You find the energy argument to be unnecessary and non-constructive; but do you find it invalid? Your executive summary seems to imply "no" to the question of validity to the energy alone argument.

However further down, where you refer to "covering all the bases" as necessary for a "contrafactual" argument; you suggest that the energy argument alone does not suffice; from which I infer a response of "yes" to the validity of the energy argument (since all the bases aren't covered).

Joel Rauber

-----Original Message-----
From: Phys-l [mailto:phys-l-bounces@phys-l.org] On Behalf Of John Denker
Sent: Thursday, April 03, 2014 6:01 PM
To: Phys-L@Phys-L.org
Subject: Re: [Phys-L] Lenz's law and conservation of energy

Executive summary: I still find the energy argument to be unnecessary ... and also non-constructive. The constructive calculation based on V = flux_dot and V = IR works just fine.
Here I mean "constructive" as in "constructive proof" as opposed to proof by contradiction. In particular, the constructive calculation provides far more insight as to what happens for zero resistivity, low resistivity, high resistivity, and everything in between ... whereas the proof by contradiction doesn't give you much more than the sign of the effect. So again this is a 100% solid physics reason *and* a pedagogical reason to prefer the V = flux_dot and V = IR approach.

On 04/03/2014 02:17 PM, Philip Keller wrote:

Similarly, if I drop a magnet down an aluminum tube (commercially sold
as a Lenz's Law Apparatus), the induced currents flow to as to inhibit
the fall. As the magnet drops, much of the lost potential energy is
converted to heat as current flows in loops around the tube. If the
current were to flow in the direction that sped the fall of the
magnet, how would we account for the greater energy?

You make one of my arguments for me!

The opposite of heating is cooling. If we are going to hypothesize the opposite of Lenz's law, then the magnet accelerates and the tube cools down as it does work against the magnet. This is analogous to an ideal gas that cools as it expands, doing work against a piston.

Presumably your intuition says that the tube does not behave this way, and in fact your intuition is correct, but it cannot be based on an energy argument alone. It has to include an entropy argument also. Cooling the tube would violate the second law (not the first law). Furthermore, this needs to be a somewhat detailed argument, since if the tube were a gas rather than a metal, it would be possible for it to give up some of its energy by cooling.

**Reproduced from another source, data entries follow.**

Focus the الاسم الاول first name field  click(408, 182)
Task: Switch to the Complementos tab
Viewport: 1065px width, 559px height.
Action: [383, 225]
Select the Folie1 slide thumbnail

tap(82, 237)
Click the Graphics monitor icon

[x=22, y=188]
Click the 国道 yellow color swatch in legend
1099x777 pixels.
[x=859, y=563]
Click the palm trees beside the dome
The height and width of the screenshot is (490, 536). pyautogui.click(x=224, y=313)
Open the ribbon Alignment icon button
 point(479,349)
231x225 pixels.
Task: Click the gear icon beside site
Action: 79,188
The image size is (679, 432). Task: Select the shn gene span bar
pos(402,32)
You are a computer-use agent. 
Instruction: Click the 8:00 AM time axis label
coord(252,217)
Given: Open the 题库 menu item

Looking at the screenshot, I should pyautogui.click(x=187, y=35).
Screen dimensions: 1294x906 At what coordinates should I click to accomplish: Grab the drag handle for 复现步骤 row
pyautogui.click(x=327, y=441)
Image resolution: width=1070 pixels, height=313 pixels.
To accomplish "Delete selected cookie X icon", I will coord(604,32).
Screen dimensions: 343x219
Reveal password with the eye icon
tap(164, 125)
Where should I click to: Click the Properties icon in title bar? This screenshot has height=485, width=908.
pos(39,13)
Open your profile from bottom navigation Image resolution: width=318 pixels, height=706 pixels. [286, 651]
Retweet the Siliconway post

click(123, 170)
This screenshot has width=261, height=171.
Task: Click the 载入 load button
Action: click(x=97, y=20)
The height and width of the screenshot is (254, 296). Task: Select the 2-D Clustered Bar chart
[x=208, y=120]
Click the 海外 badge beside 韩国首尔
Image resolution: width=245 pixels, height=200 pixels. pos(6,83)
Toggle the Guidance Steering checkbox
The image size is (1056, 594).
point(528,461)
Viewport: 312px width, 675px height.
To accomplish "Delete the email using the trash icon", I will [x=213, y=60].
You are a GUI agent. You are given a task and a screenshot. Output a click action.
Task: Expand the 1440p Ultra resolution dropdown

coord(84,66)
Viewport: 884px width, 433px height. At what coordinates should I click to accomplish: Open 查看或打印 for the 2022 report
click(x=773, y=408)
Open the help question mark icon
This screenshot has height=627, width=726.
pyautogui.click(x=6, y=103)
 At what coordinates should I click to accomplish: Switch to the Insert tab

This is necessarily a tricky discussion, because it deals in contrafactuals. It follows the same form as a proof by contradiction, which is always tricky. To make it work, you have to cover /all/ the bases.
-- If you assume the second law always holds, you can
explain the contrafactual result as a violation of
the first law, as Jeffrey Schnick pointed out.
-- If you assume that the first law always holds, you
can explain the contrafactual result as a violation
of the second law.
-- Or you could have a situation where both the first
law and the second law are upheld, but the system is
simply unstable (e.g. interstellar dust, or tray of
magnets).
++ In general, you have to cover all the bases.

So I'm not saying that the energy argument has no place in the analysis; I'm saying that it does not suffice by itself. It leaves too many bases uncovered.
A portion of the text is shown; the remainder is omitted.